The CR-V comes standard with a five-speed automatic transmission in all trims, a change from previous models that also offered a manual transmission. Edmunds reports that this sole transmission has gearing that's "been massaged with a shorter first gear and final-drive ratio for improved response" and features a grade logic control system and drive-by-wire system that "keeps jerky throttle responses and clunky gearshifts under control."
Handling and Braking
The 2007 Honda CR-V's handling shines, according to most reviews. The car has unit-body construction, with MacPherson struts in the front and a multilink rear suspension. Standard on all trims is variable power-assisted rack-and-pinion steering, which helps provide a 37.8 feet curb-to-curb turning diameter. As Car and Driver noticed during its test drive, "the suspension was ideally tuned to soak up Detroit's worst potholes without trouble without allowing excessive lean while cornering."

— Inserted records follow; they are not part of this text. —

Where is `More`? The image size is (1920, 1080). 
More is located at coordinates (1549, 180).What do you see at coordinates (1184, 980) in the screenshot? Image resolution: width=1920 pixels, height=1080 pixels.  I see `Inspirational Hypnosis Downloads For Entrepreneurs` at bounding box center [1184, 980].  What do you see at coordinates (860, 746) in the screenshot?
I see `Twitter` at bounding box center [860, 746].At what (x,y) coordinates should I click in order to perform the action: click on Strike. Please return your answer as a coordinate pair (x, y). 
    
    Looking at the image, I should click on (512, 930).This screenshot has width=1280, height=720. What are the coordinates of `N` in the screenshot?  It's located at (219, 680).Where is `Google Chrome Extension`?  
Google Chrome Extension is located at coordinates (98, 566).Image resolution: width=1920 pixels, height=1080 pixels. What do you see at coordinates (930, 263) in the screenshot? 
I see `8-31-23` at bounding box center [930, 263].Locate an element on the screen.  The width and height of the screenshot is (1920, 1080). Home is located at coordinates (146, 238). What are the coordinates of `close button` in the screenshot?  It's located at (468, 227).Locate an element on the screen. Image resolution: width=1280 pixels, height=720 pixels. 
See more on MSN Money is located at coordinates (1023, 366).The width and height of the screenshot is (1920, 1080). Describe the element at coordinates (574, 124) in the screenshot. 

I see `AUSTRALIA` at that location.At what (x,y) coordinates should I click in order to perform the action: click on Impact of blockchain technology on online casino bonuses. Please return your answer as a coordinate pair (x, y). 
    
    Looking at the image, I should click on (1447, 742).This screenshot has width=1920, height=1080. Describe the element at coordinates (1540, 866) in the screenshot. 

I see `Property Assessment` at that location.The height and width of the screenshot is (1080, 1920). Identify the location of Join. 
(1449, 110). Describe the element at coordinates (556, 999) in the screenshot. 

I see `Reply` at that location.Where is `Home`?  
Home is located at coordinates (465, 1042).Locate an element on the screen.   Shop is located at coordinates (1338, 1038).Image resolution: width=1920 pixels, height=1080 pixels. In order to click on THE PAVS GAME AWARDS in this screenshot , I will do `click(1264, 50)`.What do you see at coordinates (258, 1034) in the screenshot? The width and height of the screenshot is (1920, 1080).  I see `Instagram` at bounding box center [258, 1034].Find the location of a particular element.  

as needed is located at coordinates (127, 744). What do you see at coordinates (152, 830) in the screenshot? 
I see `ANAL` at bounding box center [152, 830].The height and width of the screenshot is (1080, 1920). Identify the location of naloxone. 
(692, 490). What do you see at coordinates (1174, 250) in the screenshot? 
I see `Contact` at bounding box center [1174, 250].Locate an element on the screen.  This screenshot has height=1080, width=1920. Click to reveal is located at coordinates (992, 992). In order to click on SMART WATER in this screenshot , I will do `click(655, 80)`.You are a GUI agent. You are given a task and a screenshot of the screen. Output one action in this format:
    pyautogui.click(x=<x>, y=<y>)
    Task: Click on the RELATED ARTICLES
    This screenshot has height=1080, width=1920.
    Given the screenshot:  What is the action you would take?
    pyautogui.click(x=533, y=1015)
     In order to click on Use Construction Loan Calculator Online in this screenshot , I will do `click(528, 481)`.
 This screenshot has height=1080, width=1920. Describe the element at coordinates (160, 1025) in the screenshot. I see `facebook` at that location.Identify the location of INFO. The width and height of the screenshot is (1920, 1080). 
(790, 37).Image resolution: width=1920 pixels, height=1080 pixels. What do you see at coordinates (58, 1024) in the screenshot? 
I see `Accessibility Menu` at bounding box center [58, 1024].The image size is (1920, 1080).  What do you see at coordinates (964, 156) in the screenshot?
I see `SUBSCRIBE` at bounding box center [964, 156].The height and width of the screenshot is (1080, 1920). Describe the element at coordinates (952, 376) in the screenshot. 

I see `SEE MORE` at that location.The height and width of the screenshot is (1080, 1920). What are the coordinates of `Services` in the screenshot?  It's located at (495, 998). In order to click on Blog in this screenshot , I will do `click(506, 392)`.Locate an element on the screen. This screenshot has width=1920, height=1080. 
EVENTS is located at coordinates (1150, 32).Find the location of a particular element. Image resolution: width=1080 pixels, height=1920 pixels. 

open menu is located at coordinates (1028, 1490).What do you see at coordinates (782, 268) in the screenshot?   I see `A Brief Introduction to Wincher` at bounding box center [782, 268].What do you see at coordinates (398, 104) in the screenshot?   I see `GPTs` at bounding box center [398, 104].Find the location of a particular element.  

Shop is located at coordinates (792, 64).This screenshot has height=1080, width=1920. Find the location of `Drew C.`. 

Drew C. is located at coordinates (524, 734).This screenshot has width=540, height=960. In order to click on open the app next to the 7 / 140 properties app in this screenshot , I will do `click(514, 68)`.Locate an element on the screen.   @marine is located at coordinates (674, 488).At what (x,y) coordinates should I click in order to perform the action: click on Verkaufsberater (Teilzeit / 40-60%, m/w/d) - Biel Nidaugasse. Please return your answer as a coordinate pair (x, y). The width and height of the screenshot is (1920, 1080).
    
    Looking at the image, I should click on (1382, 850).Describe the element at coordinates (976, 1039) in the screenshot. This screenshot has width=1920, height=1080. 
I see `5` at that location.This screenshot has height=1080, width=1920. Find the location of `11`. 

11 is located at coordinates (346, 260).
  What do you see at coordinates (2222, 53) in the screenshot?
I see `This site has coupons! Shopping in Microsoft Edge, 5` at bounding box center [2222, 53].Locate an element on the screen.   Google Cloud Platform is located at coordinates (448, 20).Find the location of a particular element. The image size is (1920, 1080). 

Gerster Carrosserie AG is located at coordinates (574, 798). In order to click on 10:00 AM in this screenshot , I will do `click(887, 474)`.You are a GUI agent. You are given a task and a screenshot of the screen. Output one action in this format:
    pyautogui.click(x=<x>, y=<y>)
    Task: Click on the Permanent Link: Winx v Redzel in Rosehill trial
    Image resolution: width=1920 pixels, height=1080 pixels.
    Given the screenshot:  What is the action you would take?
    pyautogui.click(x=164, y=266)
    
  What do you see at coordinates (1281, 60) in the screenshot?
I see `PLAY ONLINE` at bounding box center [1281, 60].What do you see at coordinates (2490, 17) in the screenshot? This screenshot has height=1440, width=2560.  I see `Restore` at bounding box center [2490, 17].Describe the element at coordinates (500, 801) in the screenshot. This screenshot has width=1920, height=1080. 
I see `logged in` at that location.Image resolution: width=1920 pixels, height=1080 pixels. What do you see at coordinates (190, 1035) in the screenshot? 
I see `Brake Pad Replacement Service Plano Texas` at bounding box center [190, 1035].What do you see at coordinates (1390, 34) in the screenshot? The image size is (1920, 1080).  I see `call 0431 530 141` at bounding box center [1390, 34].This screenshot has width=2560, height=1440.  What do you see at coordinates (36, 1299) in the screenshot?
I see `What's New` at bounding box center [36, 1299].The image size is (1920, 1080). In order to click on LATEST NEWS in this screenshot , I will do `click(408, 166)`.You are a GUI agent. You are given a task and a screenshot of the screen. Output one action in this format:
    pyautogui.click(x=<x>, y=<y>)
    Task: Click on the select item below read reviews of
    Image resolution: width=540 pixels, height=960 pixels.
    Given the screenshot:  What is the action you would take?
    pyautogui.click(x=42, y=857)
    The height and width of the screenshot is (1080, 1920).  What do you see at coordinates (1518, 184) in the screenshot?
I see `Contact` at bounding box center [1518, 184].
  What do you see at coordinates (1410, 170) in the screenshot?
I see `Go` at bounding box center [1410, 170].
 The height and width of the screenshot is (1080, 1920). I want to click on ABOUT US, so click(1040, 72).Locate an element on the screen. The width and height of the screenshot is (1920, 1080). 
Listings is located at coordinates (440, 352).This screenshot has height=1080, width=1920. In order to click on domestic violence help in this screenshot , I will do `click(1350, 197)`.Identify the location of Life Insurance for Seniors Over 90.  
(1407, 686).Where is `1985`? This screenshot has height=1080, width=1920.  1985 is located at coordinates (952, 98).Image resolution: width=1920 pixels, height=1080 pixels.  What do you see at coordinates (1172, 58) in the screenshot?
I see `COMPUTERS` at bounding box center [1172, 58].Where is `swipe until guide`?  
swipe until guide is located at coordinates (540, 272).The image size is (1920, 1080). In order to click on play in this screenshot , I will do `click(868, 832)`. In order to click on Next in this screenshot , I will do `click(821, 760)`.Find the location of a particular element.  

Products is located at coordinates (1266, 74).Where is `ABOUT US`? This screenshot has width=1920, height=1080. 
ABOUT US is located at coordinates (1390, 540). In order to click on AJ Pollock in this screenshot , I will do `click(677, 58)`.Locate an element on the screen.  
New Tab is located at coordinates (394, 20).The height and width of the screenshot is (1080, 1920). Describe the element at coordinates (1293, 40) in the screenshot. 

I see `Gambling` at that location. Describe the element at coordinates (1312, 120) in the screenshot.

For braking, the CR-V has 11.7-inch, power-assisted ventilated-front discs and 12-inch solid rear discs with anti-lock brakes. The CR-V's braking system also includes electronic brakeforce distribution, vehicle stability assist with traction control, and brake assist. As Cars.com sums up, "Braking was precise and will instill a lot of confidence in people going for a test drive."
Also notable is the 2007 Honda CR-V's option for either front-wheel or all-wheel drive. Many reviews note that considering the overall handling and braking system in the car, front-wheel drive should be more than adequate for most driving conditions. On the other hand, Carz Unlimited's reviewer finds that the real-time all-wheel drive "transfers more torque to the rear wheels when more traction is needed."